Even if the ordinance were ultimately approved by the council, it likely wouldn’t have any bearing on the San Mateo County Sheriff’s Office, said Sheriff Carlos Bolanos. Because of the county’s contract with Half Moon Bay, the city can’t legislate changes until the contract is up for renegotiation, Bolanos said. The Sheriff’s Office contract with the city doesn’t expire until July 2022.
“It’s my understanding their ordinance will have no legal basis on our services, nor on the contract,” Bolanos said. “It’s basically unenforceable.”
City staff agrees. In a staff report posted online on Friday, City Attorney Catherine Engberg suggests the proposal would “raise contractual issues that would likely require renegotiation of the Sheriff’s contract” and possibly hamper future negotiations for police services. She also says the draft could conflict with state law that gives discretion to the police chief when it comes to procedures.
Both Bolanos and Rarback noted the city could adopt a negotiating position if it agrees on the ordinance. But the exact policies would still need to be ironed out, and Bolanos pointed to complications that could arise if multiple municipalities around the county required different enforcement policies.
“It would be very problematic for me to have different people assigned to different places operating under different rules,” Bolanos said. “I think it would create some safety and liability issues for my personnel.”
The ordinance would also mandate that when dealing with someone who is a threat to themselves or others, officers must wait for backup from another officer or a mental health professional before initiating contact. In addition, officers would also be required to retreat and take cover before firing at an individual. Jimenez noted that public input on this ordinance should be encouraged and that dialogue with law enforcement would be key to making substantial changes happen.
“It’s in our best interest to listen to our community, to see what is going on and if there has to be any kind of changes to make our community safer,” Jimenez said.
The draft ordinance comes in the wake of discussion between law enforcement and residents. On April 26, a group of La Honda volunteers organized a virtual panel of leaders from the district attorney’s office and Sheriff’s Office to hear how the agencies dealt with racial profiling and mental health, among other issues. On May 4, the City Council passed a resolution meant to boost mental health services in the city and host public meetings between deputies and residents.
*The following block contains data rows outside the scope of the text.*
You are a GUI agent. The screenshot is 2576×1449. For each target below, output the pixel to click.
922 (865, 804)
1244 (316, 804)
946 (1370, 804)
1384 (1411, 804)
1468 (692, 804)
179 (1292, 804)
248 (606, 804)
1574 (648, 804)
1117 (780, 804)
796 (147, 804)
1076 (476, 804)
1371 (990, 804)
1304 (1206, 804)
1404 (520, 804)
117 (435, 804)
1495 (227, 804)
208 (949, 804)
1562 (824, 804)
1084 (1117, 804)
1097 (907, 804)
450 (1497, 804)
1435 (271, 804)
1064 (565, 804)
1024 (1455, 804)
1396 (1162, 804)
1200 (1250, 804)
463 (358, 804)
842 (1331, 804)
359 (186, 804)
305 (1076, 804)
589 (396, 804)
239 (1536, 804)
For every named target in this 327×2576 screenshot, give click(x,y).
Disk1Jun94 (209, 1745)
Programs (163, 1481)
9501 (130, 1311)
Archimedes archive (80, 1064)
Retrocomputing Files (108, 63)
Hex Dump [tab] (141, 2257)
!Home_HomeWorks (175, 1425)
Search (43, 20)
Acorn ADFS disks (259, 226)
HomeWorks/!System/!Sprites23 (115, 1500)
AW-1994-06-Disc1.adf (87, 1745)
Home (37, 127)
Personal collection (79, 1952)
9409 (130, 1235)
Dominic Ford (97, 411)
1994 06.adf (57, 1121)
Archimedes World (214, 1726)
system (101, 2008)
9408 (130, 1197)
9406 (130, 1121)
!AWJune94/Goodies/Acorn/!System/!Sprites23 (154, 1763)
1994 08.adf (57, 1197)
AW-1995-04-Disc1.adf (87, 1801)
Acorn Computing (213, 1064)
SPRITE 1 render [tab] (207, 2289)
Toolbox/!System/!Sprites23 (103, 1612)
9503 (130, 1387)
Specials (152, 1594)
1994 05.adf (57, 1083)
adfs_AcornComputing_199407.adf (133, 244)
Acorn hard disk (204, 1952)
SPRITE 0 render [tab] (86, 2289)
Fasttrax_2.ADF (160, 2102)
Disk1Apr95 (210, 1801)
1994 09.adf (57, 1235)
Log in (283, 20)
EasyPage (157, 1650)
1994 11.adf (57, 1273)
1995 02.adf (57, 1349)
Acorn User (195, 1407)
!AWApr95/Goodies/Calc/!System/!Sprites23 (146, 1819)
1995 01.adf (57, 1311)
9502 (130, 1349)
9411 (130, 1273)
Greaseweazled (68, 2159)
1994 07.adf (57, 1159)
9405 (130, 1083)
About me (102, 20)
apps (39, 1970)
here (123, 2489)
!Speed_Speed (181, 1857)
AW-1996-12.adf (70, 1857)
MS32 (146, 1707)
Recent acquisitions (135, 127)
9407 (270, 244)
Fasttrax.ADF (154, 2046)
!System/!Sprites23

Bolanos believes the ordinance wouldn’t improve public safety, noting that the county and state already banned chokeholds last year. He said the proposed policy on pretextual traffic stops “prohibits a great deal of traffic enforcement that we believe saves lives.”
While this ordinance would restrict the actions of law enforcement, Rarback believes it would instead give deputies the time and ability to focus on more pressing areas and pursue other crimes.
“In that sense, it’s not anti-police, it’s pro-police,” Rarback said. “It’s giving them opportunities to spend their time doing serious crime abatement.”
Greg Woods, a criminology and legal studies professor at San Jose State University, believes Half Moon Bay provides an interesting case study on a municipality amending law enforcement policies because of its history with removing its own police department and contracting with the Sheriff’s Office.
Because this ordinance would impact a specific area of the Sheriff’s Office jurisdiction, “That means there would have to be a very special approach to the way policing is conducted within Half Moon Bay,” Woods said. “There are a number of obstacles in the path because Half Moon Bay has eliminated that opportunity to have that policing body be managed exclusively by its legislative body that hopes to impose reforms upon that very agency.”
Or in other words, he asked, “How do you control an agency you have no authority over?”
Woods believes Half Moon Bay has an opportunity to change the culture around policing, both within the law enforcement agency, the city council, and the community as a whole.
“This could be the first step to the future that ultimately makes us a safer community,” he said. “But a lot of discussions have to be made, and bridges have to be built.”